#### READING TEXT:
══════
Friday, May 30, 2008

The Dog of the South

When Ray Midge’s wife, Norma, runs off with her former husband, Guy Dupree, Ray sets out after them -- not so much to reclaim Norma but to get back his Ford Torino and his credit cards.

The chase, if it can be called that, is a rather desultory affair that leads eventually to Mexico and Belize.

Along the way Ray encounters Dr. Reo Symes, a rogue of the same ilk as Dupree, and a bail bondsman named Jack Wilkie. All are typical Portis characters, eccentric, self-absorbed, and ineffectual.

Ray is a sweet oddball, while Dupree and Symes are pathetic con men. Here’s Symes reflecting on an earlier incident in his medical career:


"A patient named J.D. Brimlett developed osteomyelitis,” said the doctor. “That was the claim anyway. I’m convinced he already had it. He had everything else. Emphysema, glaucoma, no adrenal function, you name it. Two little hard dark lungs like a pair of dessicated prunes.

"He belonged in a carnival instead of an arthritis clinic. The world’s sickest living man. No blood pressure to speak of and you couldn’t find a vein to save your ass. Renal failure on top of everything else. The Mayo brothers couldn’t have pulled that chump through, but no, it was my zinc that killed him. A class B irritant poison, they said.
══════
[Items from a data source]
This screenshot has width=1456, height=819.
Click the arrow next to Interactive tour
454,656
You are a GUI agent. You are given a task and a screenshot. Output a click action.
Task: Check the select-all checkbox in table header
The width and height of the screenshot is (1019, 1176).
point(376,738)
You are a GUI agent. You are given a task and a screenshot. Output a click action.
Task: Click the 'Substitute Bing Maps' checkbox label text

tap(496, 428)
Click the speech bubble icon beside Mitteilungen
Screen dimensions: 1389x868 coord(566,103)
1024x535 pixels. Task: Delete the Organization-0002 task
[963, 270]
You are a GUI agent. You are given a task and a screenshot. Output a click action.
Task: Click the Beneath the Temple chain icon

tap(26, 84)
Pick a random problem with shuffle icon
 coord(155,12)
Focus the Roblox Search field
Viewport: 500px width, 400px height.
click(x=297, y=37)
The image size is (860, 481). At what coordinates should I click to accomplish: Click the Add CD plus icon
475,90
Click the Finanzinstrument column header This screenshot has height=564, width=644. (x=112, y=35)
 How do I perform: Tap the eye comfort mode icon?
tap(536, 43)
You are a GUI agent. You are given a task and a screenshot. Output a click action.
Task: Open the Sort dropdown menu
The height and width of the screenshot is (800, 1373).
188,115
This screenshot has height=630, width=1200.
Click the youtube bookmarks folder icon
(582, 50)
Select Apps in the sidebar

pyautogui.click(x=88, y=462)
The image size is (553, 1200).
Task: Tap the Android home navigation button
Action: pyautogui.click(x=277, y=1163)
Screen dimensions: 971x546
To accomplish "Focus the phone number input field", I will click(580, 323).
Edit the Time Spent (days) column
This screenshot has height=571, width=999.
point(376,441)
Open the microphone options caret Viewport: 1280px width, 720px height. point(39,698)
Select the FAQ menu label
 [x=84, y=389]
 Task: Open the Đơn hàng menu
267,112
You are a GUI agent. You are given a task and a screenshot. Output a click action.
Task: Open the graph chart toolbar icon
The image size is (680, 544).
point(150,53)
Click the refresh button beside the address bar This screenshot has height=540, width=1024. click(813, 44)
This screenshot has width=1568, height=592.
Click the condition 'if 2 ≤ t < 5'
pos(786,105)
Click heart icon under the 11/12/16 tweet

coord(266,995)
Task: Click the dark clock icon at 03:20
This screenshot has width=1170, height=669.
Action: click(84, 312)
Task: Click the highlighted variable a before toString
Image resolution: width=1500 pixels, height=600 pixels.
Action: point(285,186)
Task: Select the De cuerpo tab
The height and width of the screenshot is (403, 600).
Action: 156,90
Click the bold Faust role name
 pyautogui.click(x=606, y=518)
══════
#### TASKS FOR THIS EXERCISE:
a - Which three adjectives does the review of The Dog of the South use to describe typical Portis characters?
b - According to the review of The Dog of the South, what is Jack Wilkie's occupation?
c - Translate this sentence from the review of The Dog of the South into Spanish: "The chase, if it can be called that, is a rather desultory affair that leads eventually to Mexico and Belize."
The material comes from a separate source and has no connection to the review of The Dog of the South.

#### OUTPUTS IN ORDER:
a - Eccentric, self-absorbed, ineffectual

b - He is a bail bondsman.

c - La persecución, si es que puede llamarse así, es un asunto bastante desganado que conduce finalmente a México y Belice.